Now that the cynical title of this post has sucked you in, allow me to explain. I'm not saying that virtual presentations, webinars and webconferences can make you instantly rich (although the bean counters will tell you that if you'd just quit traveling everything would be MUCH better. It won't). I am saying that how your team works - or doesn't - does precisely what winning huge jackpots does. It reveals your team's personality.
Recent research on people who win the lottery show that sudden amounts of money don't guarantee lifelong happiness and prosperity. In fact, a large number of winners wind up being broke. This gives rise to the old adage that sudden wealth doesn't change who you are, so much as it reveals who you always were. Basically if you were a spendthrift idiot before hitting the lotto, you're going to be as big an idiot as ever, but with more money to spend and a red Ferrari you might wind up living in.
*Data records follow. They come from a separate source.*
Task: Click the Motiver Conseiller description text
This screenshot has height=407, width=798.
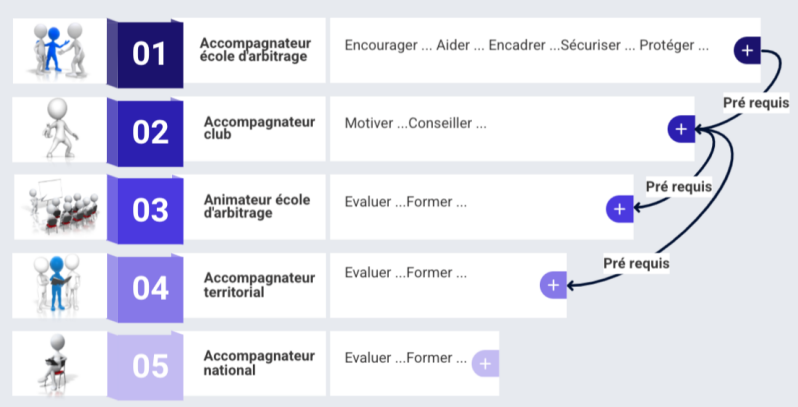Action: [x=415, y=124]
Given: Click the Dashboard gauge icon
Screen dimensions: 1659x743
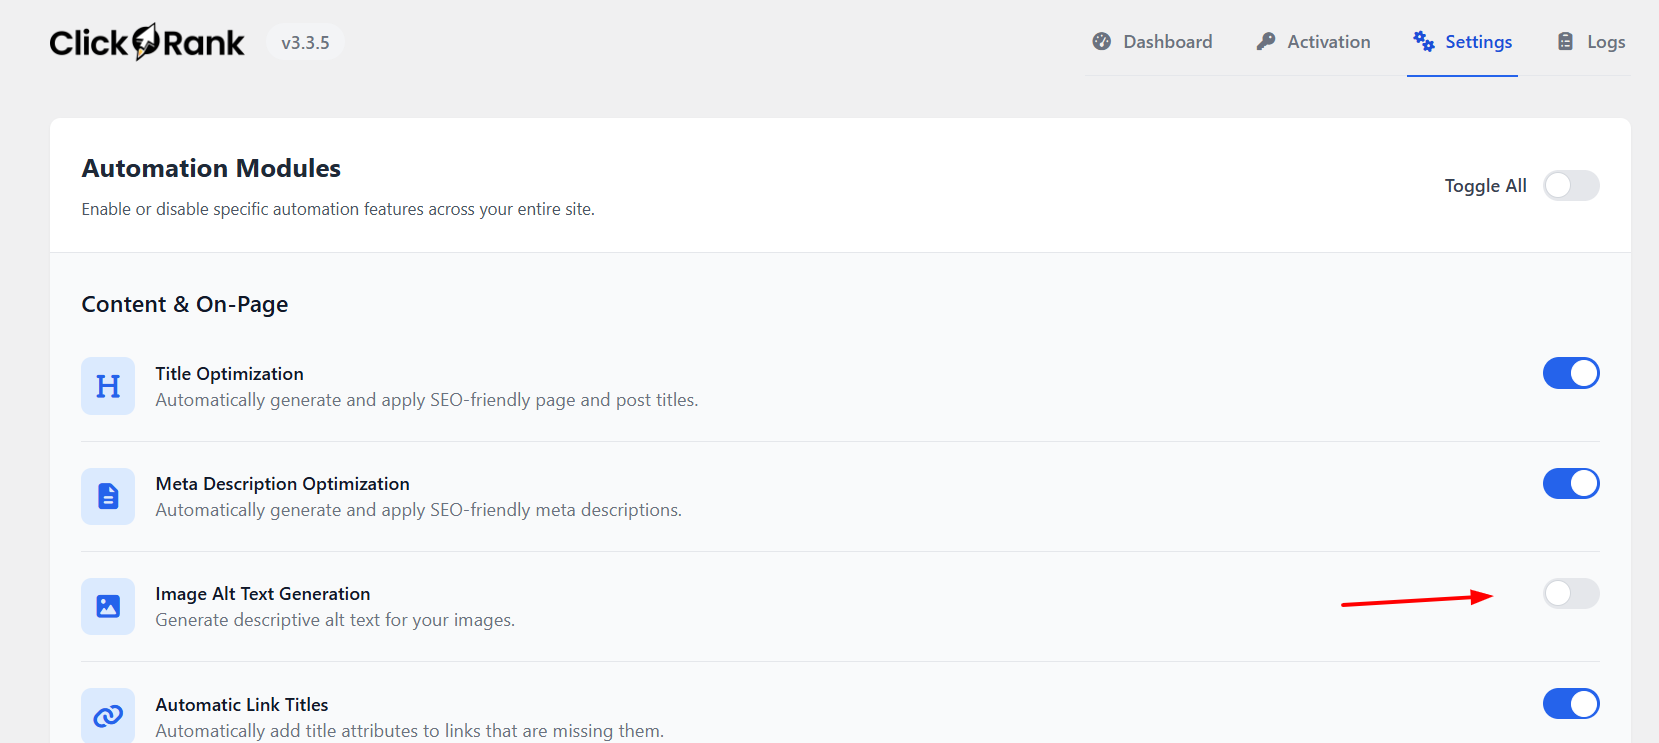Looking at the screenshot, I should click(x=1102, y=41).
The same is true of virtual meetings. They don't (always, permanently) change your team's dynamics, but can certainly reveal the strengths and challenges present in your work group. A very good post from Justin Jones at Interactive Associates makes this point nicely.
If your team is proactive about reaching out, eager to participate and contribute and is excited about their work, online collaboration tools are a great boon. You can do things much faster than trying to get everyone's calendars together and trying to find an available conference room.
On the other hand, if people don't trust each other, aren't willing to exert themselves to help out or don't feel their input will be valued enough to warrant the extra effort, there will be silence on conference calls, no response to calls for input on problems, and a general malaise blamed on working remotely.
Just as a potload of money doesn't suddenly give you the wisdom to invest wisely, spend sanely and say no to your relatives, the ability to connect instantly from anywhere on the planet and in multiple ways doesn't mean people will take advantage of the opportunity.
In fact, it's frequently the opposite. If I'm not excited by what we're discussing, it's easy for me to "multitask" and check email instead of paying attention. If I don't believe my boss really wants my input, I can sit passively in a way I probably couldn't in a conference room where I'm in her line of sight.
What this all means is that technology isn't the root of the problem, but it is a complicating factor that magnifies the underlying issues of trust, competence and communication. Yes, you have to learn the tools, use them effectively and have access to them when you need them. More than that, though, leaders need to create, monitor and maintain an atmosphere where people can not only communicate at the speed of light, but actually want to make the effort.
Just as with winning the lottery, finding yourself working in a remote project team or work group doesn't magically create or destroy a team's cohesion. It simply reveals how it's really working and where as a leader you need to put your efforts.
It might feel like the odds are more in favor of winning the lottery than pulling this off. They're not, and you can actually do something to improve them if you're willing.